Keynote 3: Jana Diesner, Technical University of Munich

Keynote 3: Jana Diesner, Technical University of Munich

Using Natural Language Processing to Advance Social Science, Responsibly

Abstract: Leveraging natural processing techniques to consider the content of information at scale allows us to discover and re-evaluate theories and patterns of societal behavior. This process requires researchers to make a multitude of decisions that require expertise from multiple fields, including how to sample, represent, and preprocess data, implement algorithms, and validate results. I present findings and lessons learned from using NLP techniques, especially entity disambiguation and relation extraction, to study how and why people collaborate and respond to crises. I discuss sources of biases and strategies for mitigating them.

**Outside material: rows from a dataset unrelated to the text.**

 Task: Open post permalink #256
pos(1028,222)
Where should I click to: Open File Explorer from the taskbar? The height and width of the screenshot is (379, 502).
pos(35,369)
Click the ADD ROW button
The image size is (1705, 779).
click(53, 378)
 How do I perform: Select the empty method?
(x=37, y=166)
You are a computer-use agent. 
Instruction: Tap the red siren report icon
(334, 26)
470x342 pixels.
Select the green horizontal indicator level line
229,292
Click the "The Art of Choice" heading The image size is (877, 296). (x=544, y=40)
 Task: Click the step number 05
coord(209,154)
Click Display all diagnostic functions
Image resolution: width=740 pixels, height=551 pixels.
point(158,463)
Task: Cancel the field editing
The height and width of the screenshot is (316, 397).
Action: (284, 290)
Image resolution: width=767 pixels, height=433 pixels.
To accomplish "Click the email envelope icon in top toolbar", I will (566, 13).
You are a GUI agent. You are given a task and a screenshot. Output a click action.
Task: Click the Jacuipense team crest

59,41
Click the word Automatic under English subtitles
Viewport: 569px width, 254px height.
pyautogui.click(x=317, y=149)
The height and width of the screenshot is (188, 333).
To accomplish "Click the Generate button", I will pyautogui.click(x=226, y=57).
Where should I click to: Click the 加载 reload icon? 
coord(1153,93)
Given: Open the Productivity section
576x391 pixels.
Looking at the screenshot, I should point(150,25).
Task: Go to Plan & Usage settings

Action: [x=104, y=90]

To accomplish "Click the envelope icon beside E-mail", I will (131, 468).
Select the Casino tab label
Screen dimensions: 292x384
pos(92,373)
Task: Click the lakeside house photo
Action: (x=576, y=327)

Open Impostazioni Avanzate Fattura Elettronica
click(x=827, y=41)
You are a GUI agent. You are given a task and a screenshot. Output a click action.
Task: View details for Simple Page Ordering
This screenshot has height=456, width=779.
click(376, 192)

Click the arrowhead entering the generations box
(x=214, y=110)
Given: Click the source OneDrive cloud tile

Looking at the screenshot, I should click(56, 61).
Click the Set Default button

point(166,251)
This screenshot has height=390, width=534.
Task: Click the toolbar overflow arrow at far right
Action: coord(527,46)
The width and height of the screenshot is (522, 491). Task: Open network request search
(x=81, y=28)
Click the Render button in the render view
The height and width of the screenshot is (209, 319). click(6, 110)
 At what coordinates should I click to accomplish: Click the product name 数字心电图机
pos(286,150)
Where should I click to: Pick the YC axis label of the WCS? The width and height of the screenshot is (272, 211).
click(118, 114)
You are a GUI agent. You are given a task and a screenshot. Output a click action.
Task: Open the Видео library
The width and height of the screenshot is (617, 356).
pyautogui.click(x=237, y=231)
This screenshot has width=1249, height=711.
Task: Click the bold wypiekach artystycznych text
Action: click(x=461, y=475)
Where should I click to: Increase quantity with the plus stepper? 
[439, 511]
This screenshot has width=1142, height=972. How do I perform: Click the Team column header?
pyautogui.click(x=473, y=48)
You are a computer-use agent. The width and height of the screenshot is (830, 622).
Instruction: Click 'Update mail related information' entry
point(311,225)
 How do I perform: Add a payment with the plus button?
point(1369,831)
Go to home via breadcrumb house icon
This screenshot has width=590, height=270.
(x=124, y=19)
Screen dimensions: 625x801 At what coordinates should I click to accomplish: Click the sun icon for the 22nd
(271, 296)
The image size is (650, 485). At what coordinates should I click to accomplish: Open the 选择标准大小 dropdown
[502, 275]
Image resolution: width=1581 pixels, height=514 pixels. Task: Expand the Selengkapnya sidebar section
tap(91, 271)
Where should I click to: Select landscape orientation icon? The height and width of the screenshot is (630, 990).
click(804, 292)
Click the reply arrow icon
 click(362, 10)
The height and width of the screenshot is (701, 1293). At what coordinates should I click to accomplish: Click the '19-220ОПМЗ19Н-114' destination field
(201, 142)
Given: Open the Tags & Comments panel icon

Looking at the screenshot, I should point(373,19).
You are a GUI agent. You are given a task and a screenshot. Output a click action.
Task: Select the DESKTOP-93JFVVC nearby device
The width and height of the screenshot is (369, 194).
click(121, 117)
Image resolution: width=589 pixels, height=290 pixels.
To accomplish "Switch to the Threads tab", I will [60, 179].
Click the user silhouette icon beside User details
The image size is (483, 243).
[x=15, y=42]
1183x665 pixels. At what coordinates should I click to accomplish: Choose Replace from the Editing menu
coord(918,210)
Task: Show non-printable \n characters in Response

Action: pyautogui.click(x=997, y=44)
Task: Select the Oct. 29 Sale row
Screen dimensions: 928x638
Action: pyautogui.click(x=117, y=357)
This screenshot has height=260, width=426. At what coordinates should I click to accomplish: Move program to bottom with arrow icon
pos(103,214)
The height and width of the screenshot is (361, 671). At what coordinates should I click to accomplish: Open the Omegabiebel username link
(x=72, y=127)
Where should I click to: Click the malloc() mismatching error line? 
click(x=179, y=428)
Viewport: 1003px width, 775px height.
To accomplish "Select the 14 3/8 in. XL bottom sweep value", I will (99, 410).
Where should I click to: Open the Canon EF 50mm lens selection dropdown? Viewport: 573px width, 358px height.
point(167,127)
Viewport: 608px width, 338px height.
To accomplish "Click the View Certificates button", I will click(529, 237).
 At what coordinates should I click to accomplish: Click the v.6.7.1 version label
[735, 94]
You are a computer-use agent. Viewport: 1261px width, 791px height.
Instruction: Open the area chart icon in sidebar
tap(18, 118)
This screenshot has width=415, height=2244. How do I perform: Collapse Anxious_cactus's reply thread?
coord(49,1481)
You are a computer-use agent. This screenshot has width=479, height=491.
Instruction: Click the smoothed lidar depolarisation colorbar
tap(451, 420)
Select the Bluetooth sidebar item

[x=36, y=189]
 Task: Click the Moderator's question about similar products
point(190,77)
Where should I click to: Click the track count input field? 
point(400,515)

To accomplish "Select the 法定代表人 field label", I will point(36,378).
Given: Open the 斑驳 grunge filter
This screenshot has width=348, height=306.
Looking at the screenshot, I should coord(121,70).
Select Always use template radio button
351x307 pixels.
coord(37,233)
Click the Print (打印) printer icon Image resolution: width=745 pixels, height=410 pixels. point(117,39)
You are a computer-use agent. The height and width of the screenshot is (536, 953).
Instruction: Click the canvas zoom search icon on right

Short bio: Jana Diesner is a Full Professor at the Technical University of Munich, School of Social Science and Technology. There, she leads the Human Centered Computing group. Her interdisciplinary group works on methods from network analysis, natural language processing, machine learning and AI, and integrates them with theories from the social sciences to advance our knowledge about complex societal systems and responsible computing. Before joining TU Munich in 2024, she was a tenured professor at the School of Information Sciences at the University of Illinois Urbana Champaign. Jana earned her Ph.D. at Carnegie Mellon, School of Computer Science.